AIM >> Put the part of the material that runs from the line containing "Click the copy" through the end of the material into a JSON list of strings, with one string per line and blank lines left out.

SOURCE DATA >>
%%

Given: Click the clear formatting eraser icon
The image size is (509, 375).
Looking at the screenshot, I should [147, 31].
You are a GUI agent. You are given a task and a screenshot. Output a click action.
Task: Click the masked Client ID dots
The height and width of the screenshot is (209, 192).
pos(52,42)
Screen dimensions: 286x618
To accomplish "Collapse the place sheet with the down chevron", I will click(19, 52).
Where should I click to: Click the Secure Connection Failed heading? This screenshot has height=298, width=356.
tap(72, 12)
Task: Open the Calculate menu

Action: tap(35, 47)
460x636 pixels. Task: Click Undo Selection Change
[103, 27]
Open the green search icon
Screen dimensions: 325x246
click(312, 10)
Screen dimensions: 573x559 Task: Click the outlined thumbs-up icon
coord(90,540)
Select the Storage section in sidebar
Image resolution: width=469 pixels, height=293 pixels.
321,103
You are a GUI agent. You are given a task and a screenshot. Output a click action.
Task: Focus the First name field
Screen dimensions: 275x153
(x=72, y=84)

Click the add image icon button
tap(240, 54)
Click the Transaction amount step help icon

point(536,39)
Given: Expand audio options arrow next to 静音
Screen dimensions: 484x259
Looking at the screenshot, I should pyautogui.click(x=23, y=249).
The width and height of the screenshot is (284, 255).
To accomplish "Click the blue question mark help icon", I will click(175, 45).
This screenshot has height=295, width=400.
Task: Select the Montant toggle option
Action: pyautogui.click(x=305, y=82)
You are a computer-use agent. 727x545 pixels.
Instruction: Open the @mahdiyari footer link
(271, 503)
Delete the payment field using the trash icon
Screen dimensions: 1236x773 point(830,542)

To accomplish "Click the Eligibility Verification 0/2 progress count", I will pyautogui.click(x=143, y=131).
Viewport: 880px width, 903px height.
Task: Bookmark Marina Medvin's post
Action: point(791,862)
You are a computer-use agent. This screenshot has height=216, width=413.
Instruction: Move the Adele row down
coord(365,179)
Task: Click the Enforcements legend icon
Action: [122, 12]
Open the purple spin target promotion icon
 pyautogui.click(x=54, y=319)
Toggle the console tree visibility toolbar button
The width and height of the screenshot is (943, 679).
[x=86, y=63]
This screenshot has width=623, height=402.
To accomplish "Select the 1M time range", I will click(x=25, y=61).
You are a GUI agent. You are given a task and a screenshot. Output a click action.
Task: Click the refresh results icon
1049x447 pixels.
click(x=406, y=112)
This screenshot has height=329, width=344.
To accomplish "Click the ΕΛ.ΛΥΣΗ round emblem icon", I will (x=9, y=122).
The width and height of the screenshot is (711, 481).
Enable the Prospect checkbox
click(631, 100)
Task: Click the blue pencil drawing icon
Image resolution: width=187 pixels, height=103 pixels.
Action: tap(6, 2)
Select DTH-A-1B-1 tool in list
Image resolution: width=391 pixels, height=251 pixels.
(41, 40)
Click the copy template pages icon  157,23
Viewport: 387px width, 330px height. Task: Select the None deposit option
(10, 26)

%%

TASK SOLUTION >>
[
  "Click the copy template pages icon  157,23",
  "Viewport: 387px width, 330px height. Task: Select the None deposit option",
  "(10, 26)"
]